Incidence of stroke subtypes, prognosis and prevalence of risk factors in Joinville, Brazil: a 2 year community based study

  1. N L Cabral1,
  2. A R R Gonçalves1,
  3. A L Longo1,
  4. C H C Moro1,
  5. G Costa1,
  6. C H Amaral1,
  7. L A M Fonseca2,
  8. J Eluf-Neto2
  1. 1
    Department of Medicine of the Universidade da Região de Joinville, Joinville, Brazil; São José Municipal Hospital, Joinville, Brazil
  2. 2
    Department of Preventive Medicine Faculdade de Medicina da Universidade de São Paulo, São Paulo, Brazil
  1. Professor N L Cabral, Clinica Neurológica de Joinville, Rua Plácido O de Oliveira, 1244, CEP 892-02451, Joinville, Santa Catarina, Brazil; cabral{at}neurologica.com.br
  • Received 19 February 2009
  • Accepted 24 February 2009
  • Published Online First 11 March 2009

Abstract

Background: There have been few population based studies on stroke risk factors and prognosis conducted in Brazil. The objective of this study was to evaluate, over a 2 year period, the incidence of the subtypes of first ever stroke, the prevalence of cardiovascular risk factors and functional prognosis in a city located in the south of Brazil.

Methods: The period from January 2005 to December 2006 was evaluated prospectively by compiling data on first ever stroke cases, medications used prior to the morbidity and the incidence of traditional risk factors. The annual incidence was adjusted for age using the direct method. Patients were monitored for at least 6 months following the event.

Results: Of 1323 stroke cases, 759 were first ever stroke cases. Of these, 610 were classified as infarctions, 94 as intracerebral haemorrhage and 55 as subarachnoid haemorrhage. The crude incidence rate per 100 000 inhabitants was 61.8 for infarction (95% CI 57.0 to 66.9), 9.5 for intracerebral haemorrhage (95% CI 7.7 to 11.6) and 5.6 for subarachnoid haemorrhage (95% CI 4.2 to 7.3). The 30 day case fatality was 19.1%. The most prevalent cardiovascular risk factor was arterial hypertension. By post-stroke month 6, 25% had died (95% CI 21.4 to 29.1) whereas 61.5% had regained their independence (95% CI 56.2 to 68.3).

Conclusions: Case fatality rate, prognosis and incidence adjusted for stroke subtypes were similar to those found in other population based studies.

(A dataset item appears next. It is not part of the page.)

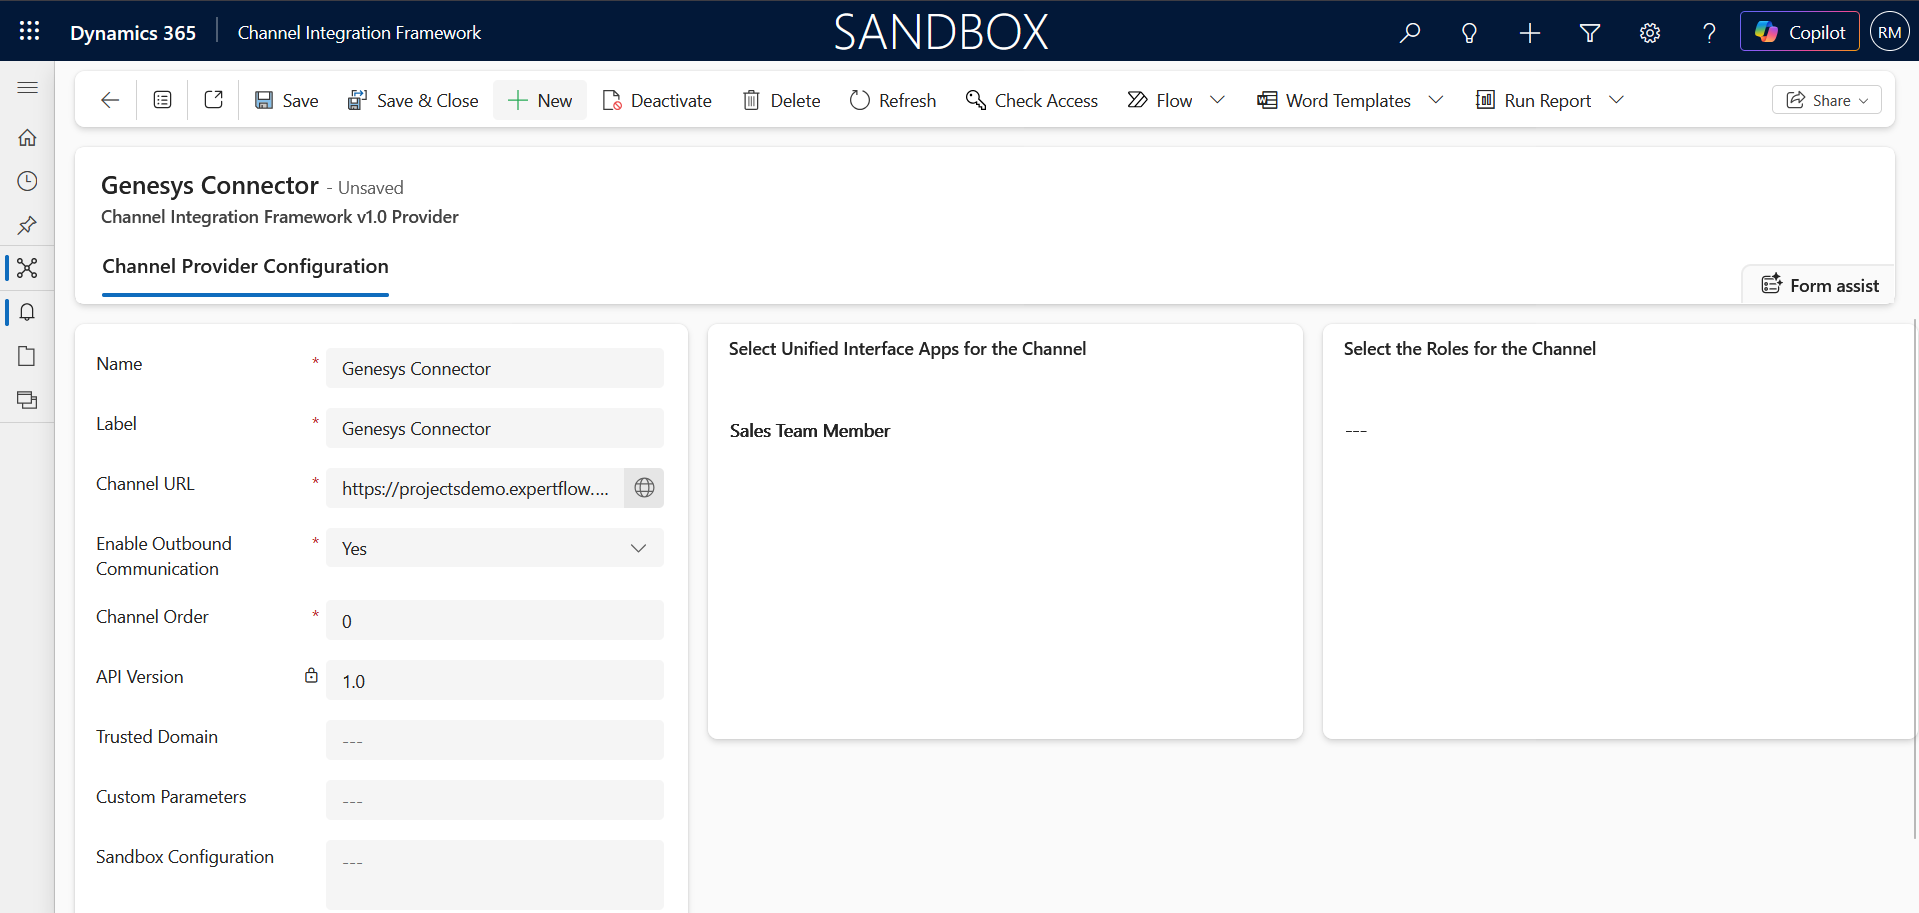
Task: Click the Deactivate button
Action: 657,100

The prevalence rates of ischaemic heart disease, dyslipidaemia, arterial hypertension and diabetes suggest that Joinville presents a mixed pattern of cardiovascular risk, a pattern seen in developed and developing countries alike.

Footnotes

  • Competing interests: None.

  • Funding: This study received financial support from the Fundação de Amparo à Pesquisa do Estado de Santa Catarina, University of the Region of Joinville and the Joinville Municipal Health Department. Grant support: Fundação de Apoio à Pesquisa Cientifica do Estado de Santa Catarina-FAPESC. University of the Region of Joinville-Univille. The sponsor had no role in the study design, data collection, data analysis, data interpretation or writing of the report. The corresponding author had full access to all of the data in the study and had the final responsibility for the decision to submit for publication.

  • Ethics approval: The study was approved by the ethics in research committees of the hospitals and universities involved.